Descriptive statistics summarize data. For example, the shooting percentage in basketball is a descriptive statistic that summarizes the performance of a player or a team. This number is the number of shots made divided by the number of shots taken. A player who shoots 33% is making approximately one shot in every three. One making 25% is hitting once in four. The percentage summarizes or describes multiple discrete events. Or, consider the scourge of many students, the grade point average. This single number describes the general performance of a student across the range of their course experiences.
Describing a large set of observations with a single indicator risks distorting the original data or losing important detail. For example, the shooting percentage doesn't tell you whether the shots are three-pointers or lay-ups, and GPA doesn't tell you whether the student was in difficult or easy courses. Despite these limitations, descriptive statistics provide a powerful summary that may enable comparisons across people or other units.
### Univariate analysis
Univariate analysis involves the examination across cases of a single variable, focusing on three characteristics: the distribution; the central tendency; and the dispersion. It is common to compute all three for each study variable.
#### Distribution
The distribution is a summary of the frequency of individual or ranges of values for a variable. The simplest distribution would list every value of a variable and the number of cases who had that value. For instance, computing the distribution of gender in the study population means computing the percentages that are male and female. The gender variable has only two, making it possible and meaningful to list each one. However, this does not work for a variable such as income that has many possible values. Typically, specific values are not particularly meaningful (income of 50,000 is typically not meaningfully different from 51,000). Grouping the raw scores using ranges of values reduces the number of categories to something for meaningful. For instance, we might group incomes into ranges of 0-10,000, 10,001-30,000, etc.
Frequency distributions are depicted as a table or as a graph. Table 1 shows an age frequency distribution with five categories of age ranges defined. The same frequency distribution can be depicted in a graph as shown in Figure 2. This type of graph is often referred to as a histogram or bar chart.
#### Central tendency
The central tendency of a distribution locates the "center" of a distribution of values. The three major types of estimates of central tendency are the mean, themedian, and themode.
The mean is the most commonly used method of describing central tendency. To compute the mean, take the sum of the values and divide by the count. For example, the mean quiz score is determined by summing all the scores and dividing by the number of students taking the exam. For example, consider the test score values:
15, 20, 21, 36, 15, 25, 15
The sum of these 7 values is 147, so the mean is 147/7 =21.

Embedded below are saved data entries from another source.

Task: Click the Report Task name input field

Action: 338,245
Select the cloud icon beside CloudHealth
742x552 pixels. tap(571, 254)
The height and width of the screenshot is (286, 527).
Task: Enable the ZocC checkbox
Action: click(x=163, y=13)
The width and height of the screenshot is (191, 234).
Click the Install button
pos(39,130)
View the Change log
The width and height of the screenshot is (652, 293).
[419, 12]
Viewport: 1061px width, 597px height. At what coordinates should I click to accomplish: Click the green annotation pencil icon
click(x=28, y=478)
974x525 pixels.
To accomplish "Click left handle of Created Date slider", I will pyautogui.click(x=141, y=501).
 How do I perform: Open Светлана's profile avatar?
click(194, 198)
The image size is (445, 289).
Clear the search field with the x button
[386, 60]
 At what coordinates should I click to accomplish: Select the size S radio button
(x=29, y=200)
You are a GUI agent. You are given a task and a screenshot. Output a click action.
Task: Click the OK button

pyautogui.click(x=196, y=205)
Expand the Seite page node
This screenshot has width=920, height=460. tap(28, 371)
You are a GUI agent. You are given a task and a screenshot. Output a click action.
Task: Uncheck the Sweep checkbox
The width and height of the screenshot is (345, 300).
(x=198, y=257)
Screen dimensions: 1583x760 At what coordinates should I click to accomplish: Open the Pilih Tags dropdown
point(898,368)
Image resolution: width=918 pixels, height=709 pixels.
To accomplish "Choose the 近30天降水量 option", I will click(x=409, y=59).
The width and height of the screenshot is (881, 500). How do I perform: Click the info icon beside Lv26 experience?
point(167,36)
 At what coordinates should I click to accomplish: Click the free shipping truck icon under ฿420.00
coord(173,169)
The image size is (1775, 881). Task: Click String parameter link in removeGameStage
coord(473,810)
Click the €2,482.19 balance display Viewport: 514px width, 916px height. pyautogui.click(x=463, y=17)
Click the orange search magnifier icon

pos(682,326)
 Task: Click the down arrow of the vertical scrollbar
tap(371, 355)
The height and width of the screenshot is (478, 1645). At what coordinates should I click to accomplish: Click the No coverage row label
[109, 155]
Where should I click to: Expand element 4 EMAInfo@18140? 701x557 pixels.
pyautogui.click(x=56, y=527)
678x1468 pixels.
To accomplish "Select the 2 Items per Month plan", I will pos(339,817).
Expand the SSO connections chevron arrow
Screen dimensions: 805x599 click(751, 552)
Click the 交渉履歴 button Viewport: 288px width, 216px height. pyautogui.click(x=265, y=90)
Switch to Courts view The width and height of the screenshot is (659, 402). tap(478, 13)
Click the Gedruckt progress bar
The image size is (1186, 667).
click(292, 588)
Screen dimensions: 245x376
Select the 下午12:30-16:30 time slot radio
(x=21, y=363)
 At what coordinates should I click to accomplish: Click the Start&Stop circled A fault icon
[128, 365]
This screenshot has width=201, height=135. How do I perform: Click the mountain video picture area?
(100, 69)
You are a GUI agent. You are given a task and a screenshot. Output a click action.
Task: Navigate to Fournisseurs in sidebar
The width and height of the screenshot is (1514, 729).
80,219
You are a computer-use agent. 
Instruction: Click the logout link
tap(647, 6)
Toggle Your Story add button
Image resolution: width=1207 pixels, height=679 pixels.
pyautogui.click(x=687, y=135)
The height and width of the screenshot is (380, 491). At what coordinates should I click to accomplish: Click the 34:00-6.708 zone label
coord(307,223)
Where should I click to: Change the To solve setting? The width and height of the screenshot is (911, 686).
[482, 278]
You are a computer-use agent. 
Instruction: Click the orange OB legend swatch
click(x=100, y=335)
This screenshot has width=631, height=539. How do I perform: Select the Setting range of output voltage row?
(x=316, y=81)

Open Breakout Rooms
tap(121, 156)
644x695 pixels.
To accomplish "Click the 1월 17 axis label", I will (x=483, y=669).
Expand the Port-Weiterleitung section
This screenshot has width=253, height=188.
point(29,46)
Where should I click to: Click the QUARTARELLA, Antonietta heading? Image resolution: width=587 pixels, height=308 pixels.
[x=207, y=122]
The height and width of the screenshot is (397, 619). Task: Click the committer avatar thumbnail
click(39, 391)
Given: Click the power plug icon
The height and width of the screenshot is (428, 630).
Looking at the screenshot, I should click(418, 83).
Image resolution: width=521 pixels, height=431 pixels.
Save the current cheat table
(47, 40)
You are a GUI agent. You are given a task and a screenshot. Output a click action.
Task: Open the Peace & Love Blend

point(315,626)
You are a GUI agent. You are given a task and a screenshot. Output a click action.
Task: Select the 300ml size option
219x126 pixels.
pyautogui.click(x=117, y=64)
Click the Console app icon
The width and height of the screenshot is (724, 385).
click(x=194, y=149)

The median is the score found at the middle of the set of values, i.e., that has as many cases with a larger value as have a smaller value. One way to compute the median is to sort the values in numerical order, and then locate the value in the middle of the list. For example, if there are 500 values, the median is the average of the two values in 250th and 251st positions. If there are 501 values, the value in 250th position is the median. Sorting the 7 scores above produces:
15, 15, 15, 20, 21, 25, 36
There are 7 scores and score #4 represents the halfway point. The median is 20. If there are an even number of observations, then the median is the mean of the two middle scores. In the example, if there were an 8th observation, with a value of 25, the median becomes the average of the 4th and 5th scores, in this case 20.5.
The mode is the most frequently occurring value in the set. To determine the mode, compute the distribution as above. The mode is the value with the greatest frequency. In the example, the modal value 15, occurs three times. In some distributions there is a "tie" for the highest frequency, i.e., there are multiple modal values. These are called multi-modal distributions.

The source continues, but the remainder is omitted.